# Task brief:
Rewrite the listing below with every "icon" swapped for "button" and nothing else changed. Leave out the pictures.

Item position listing
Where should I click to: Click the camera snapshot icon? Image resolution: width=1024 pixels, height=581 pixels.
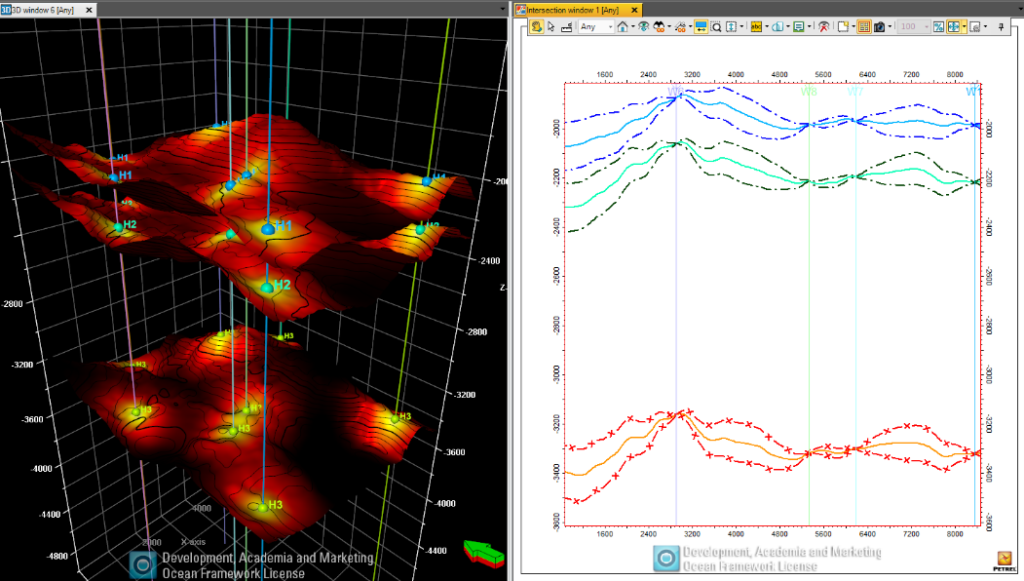pos(879,27)
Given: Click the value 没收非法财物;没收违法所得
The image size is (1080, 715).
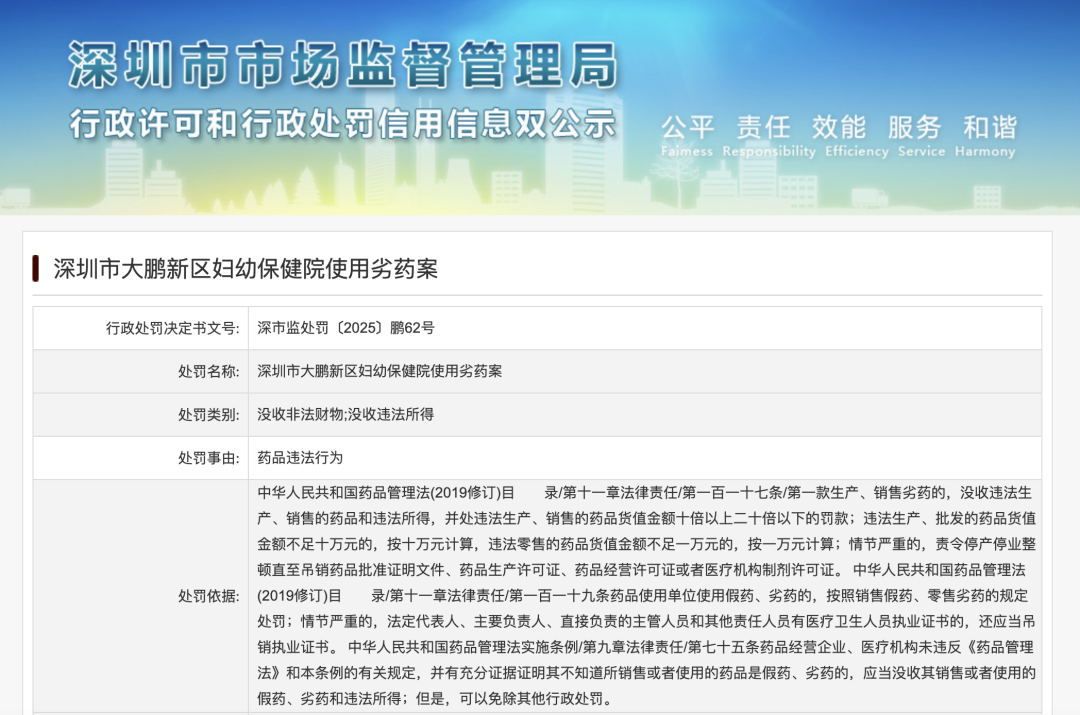Looking at the screenshot, I should coord(345,414).
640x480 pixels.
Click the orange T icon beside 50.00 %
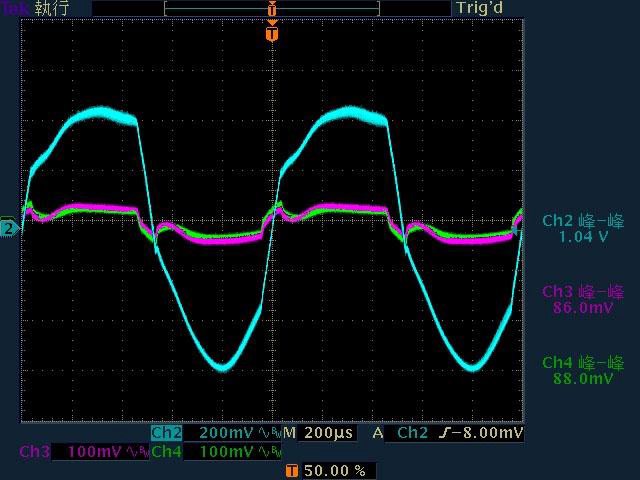point(291,470)
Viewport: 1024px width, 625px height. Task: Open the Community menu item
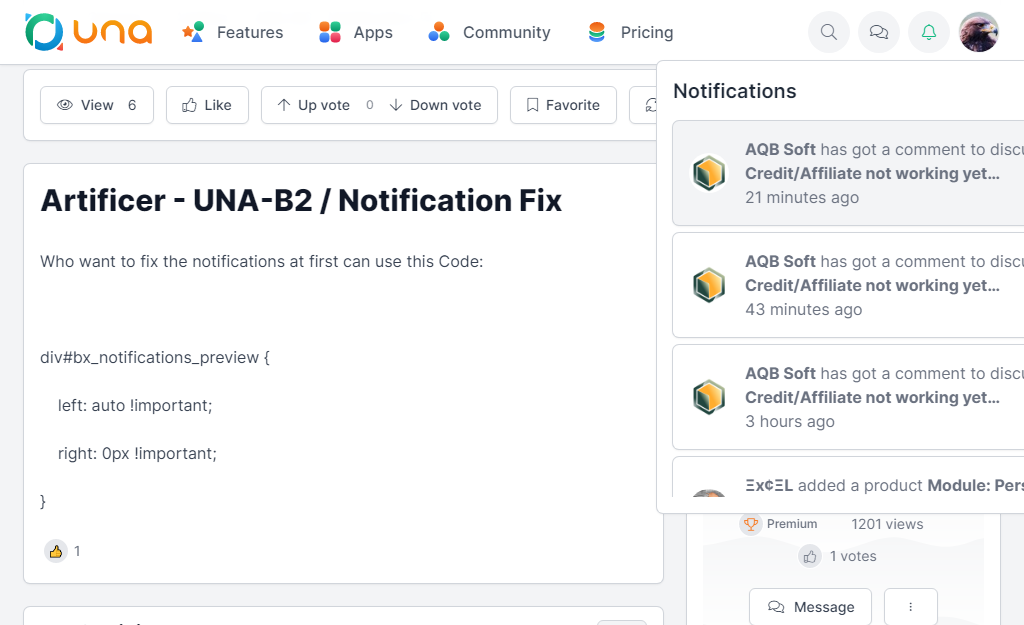pos(488,32)
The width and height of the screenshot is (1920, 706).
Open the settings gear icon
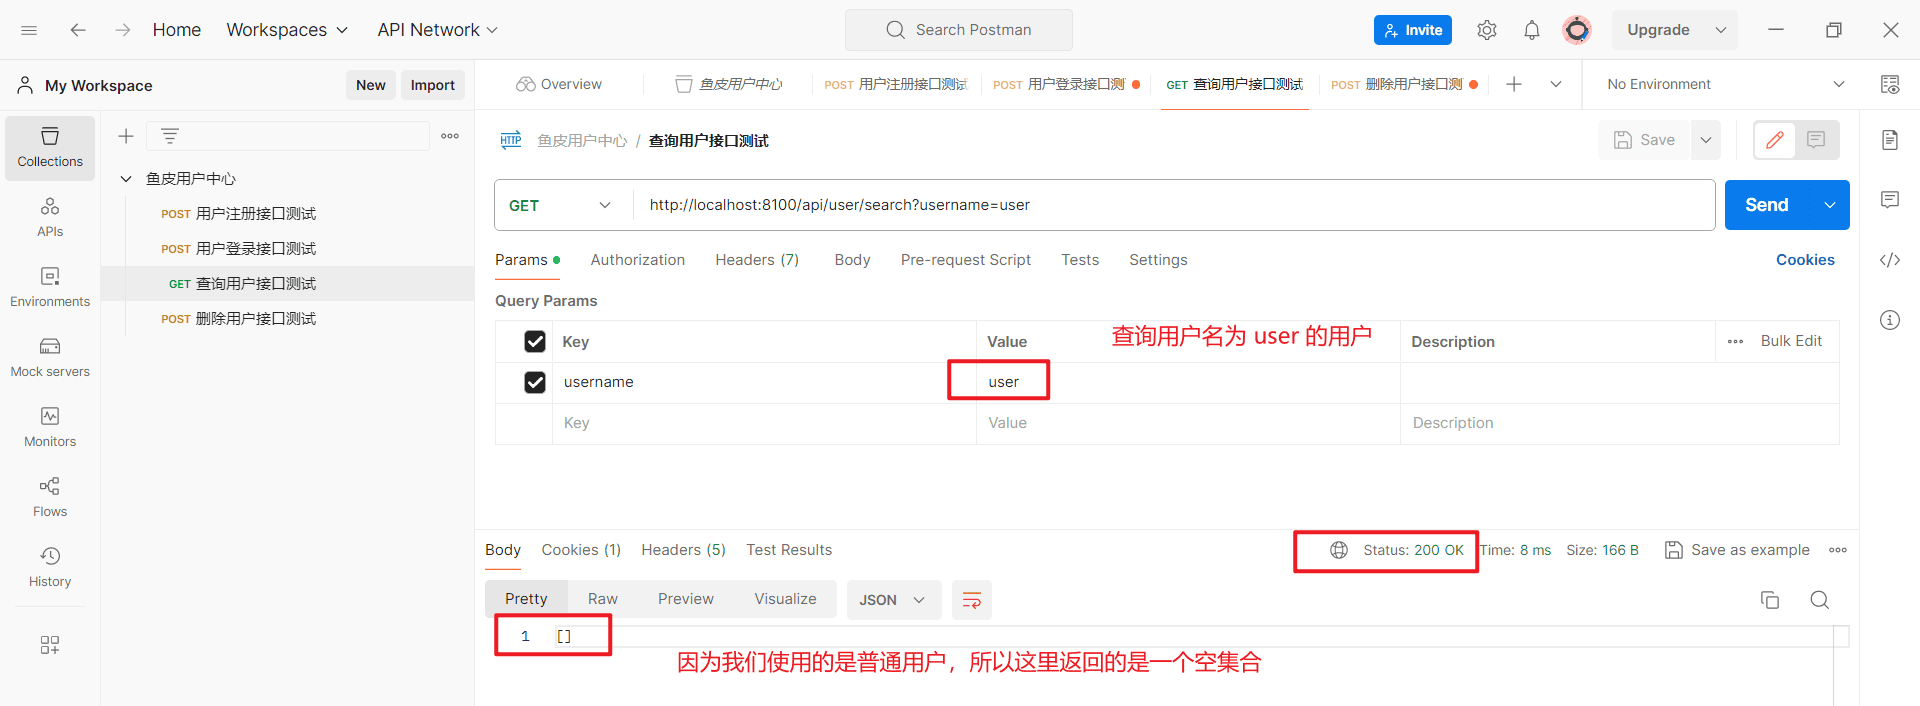(x=1486, y=30)
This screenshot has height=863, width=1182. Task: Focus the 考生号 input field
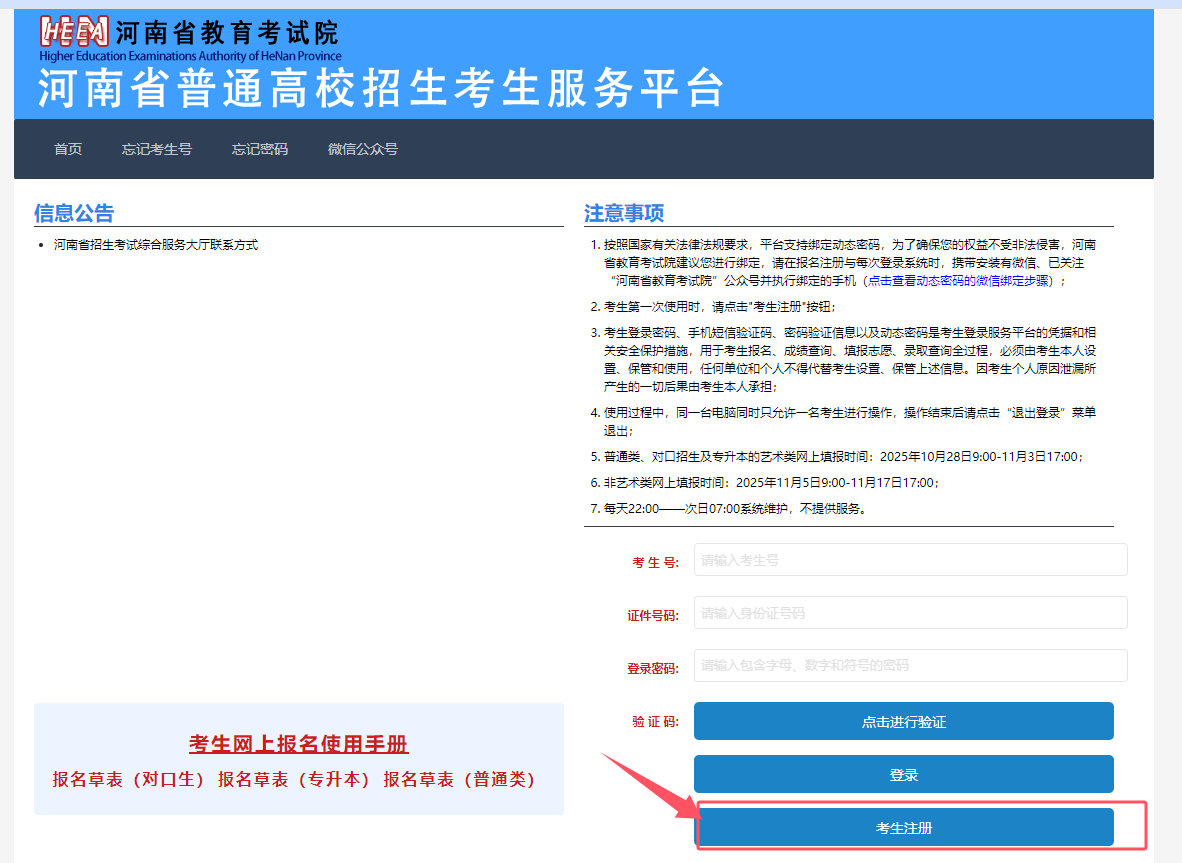pyautogui.click(x=910, y=560)
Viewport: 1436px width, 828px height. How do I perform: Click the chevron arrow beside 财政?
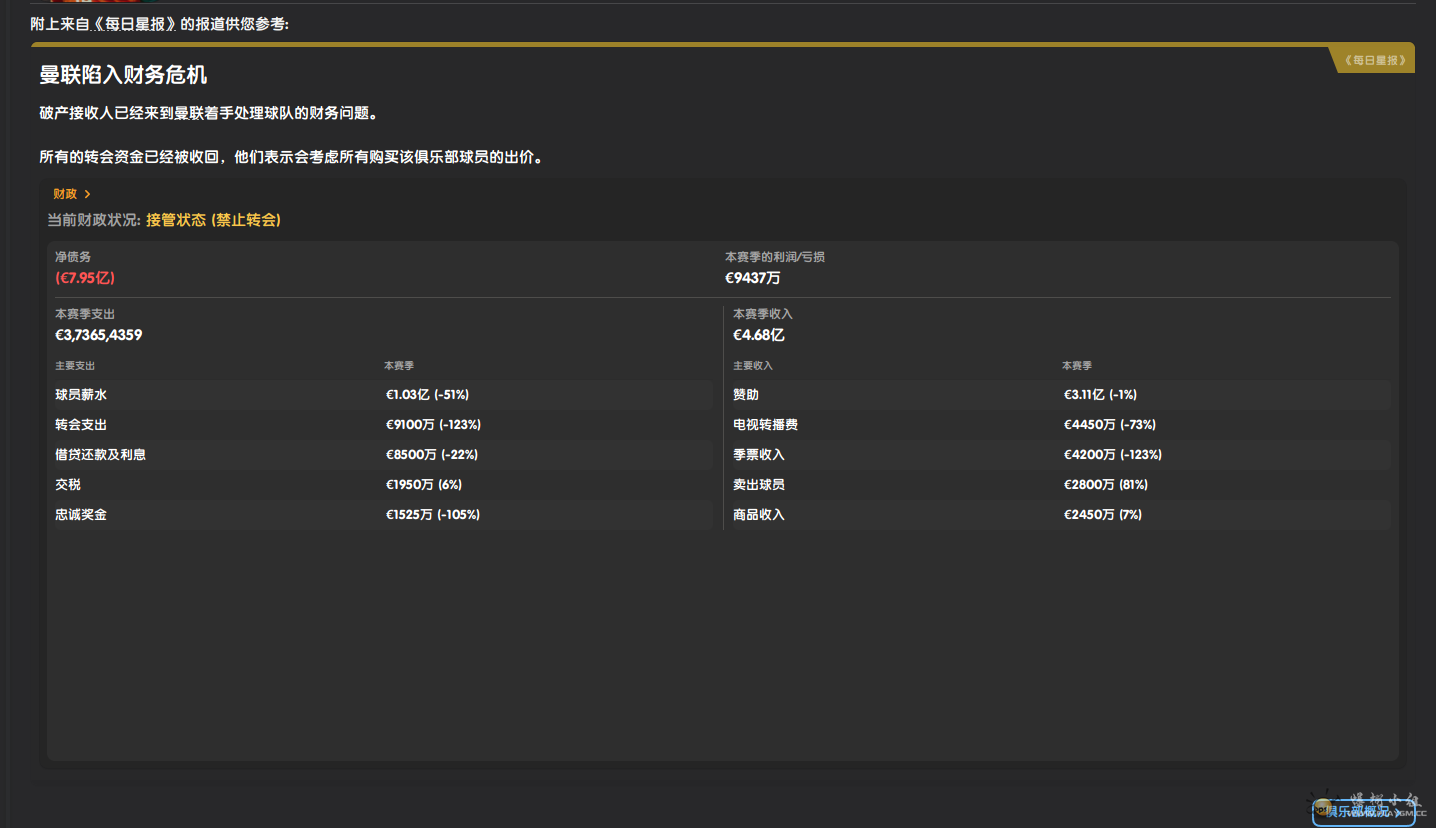point(88,194)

# Worked solution:
Where should I click to: Click the camera snapshot button? Image resolution: width=1024 pixels, height=581 pixels.
pos(879,27)
Given: Click the value 没收非法财物;没收违法所得
The image size is (1080, 715).
Looking at the screenshot, I should coord(345,414).
640x480 pixels.
Click the orange T button beside 50.00 %
point(291,470)
Viewport: 1024px width, 625px height. Task: Open the Community menu item
pos(488,32)
The width and height of the screenshot is (1920, 706).
Open the settings gear button
(x=1486, y=30)
This screenshot has height=863, width=1182. Task: Focus the 考生号 input field
pyautogui.click(x=910, y=560)
Viewport: 1436px width, 828px height. How do I perform: Click the chevron arrow beside 财政?
point(88,194)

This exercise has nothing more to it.